Implementing 3 or more mutually exclusive stances (like on MNK) works on the same principle. Press a button to swap, your previous stance icon goes to the hotbar slot that you just pressed and replaces the icon for your present stance.
On a job like DRK, where you are required to deactivate Grit or Darkside in order to swap states, the deactivation process does not function like a true oGCD and 'sticks'. But this is also easily solvable. Create two separate actions for each. One 'on', and one 'off'. Let them share the same hotbar slot, and change out one for the other when you swap.
In the long term, I'd like to see 'Stances' implemented as their own unique action property which address and standardise the above problems, in place of being implemented as 'Spells' or 'Abilities'.

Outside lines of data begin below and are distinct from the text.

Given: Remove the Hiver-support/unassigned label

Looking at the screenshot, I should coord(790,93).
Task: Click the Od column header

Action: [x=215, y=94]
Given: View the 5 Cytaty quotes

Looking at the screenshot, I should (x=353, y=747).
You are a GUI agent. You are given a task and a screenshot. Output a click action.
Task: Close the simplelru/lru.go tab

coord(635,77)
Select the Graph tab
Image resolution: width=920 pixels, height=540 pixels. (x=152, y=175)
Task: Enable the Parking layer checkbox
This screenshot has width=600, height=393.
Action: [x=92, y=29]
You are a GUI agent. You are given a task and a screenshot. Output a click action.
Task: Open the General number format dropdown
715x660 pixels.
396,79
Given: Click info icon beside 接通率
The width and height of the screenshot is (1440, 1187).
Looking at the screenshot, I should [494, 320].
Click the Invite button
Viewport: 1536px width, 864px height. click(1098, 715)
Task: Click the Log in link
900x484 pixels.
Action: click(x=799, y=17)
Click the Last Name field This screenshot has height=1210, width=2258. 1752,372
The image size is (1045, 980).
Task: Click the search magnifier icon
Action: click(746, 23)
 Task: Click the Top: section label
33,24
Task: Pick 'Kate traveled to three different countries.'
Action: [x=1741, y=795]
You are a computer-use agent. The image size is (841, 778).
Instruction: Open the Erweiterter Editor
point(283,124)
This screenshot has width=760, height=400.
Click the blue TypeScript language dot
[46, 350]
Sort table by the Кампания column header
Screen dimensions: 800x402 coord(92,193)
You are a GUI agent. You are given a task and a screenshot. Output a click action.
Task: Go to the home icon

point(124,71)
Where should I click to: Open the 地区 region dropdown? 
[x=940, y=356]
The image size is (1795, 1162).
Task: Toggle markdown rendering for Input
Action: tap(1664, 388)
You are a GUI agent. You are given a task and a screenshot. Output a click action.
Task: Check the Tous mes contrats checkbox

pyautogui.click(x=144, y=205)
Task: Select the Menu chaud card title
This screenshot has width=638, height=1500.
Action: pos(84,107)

If you want to differentiate between 'job identities' in the stances, you just need to change the costs of swapping. And if resource costs aren't your thing, an alternate approach could be to take a recast penalty to your offensive cooldowns whenever you swap. Either way, decide if swapping should be free or if it should have costs and just be consistent.
I think the biggest obstacles to improving tank gameplay for all players are fear and selfishness. You don't need to hoard advantages over other jobs in order to stay relevant. You shouldn't feel that your job needs to have a 500-600 dps advantage to stay competitive with the other tanks (and if you did, you really should have more pride in yourself than that).
It also relates to the health of the game. You want people to tank? Fix these gameplay issues. Make stance dancing fluid, regardless of the tank that you pick. Not all of us want to play Warcraft-themed axe-wielding barbarians. There are plenty of ways to give the tanks unique aesthetics without deliberately sabotaging our gameplay.


I sometimes think we would have been better off with only active mitigation skills like inner beast, tbn, sheltron etc.. and more focus on timing mitigation skills instead of stances. Making those skills stronger, more mitigation, with no stances and 1 lasting mitigation skill which every class currently has. Ramparts mostly unnecessary with stronger active mitigation. If anything it could be a role knockback prevention for tanks or something else that they all really could use a seperate skill for. Give the active mit skills at lower levels so they learn to use them as they progress.
It will never happen though.
I agree with this entire post, but most prominently I'd like to use Ninja as an example, who did lose both of their "stances". While one might argue that the difference between the poisons Ninja could apply was relatively minor compared to a tanking stance, it was still built into their overall job. There were at least some design philosophies going in to Stormblood that were not applied across all classes. It's been a jarring mish-mash of somewhat random standards being applied here and there.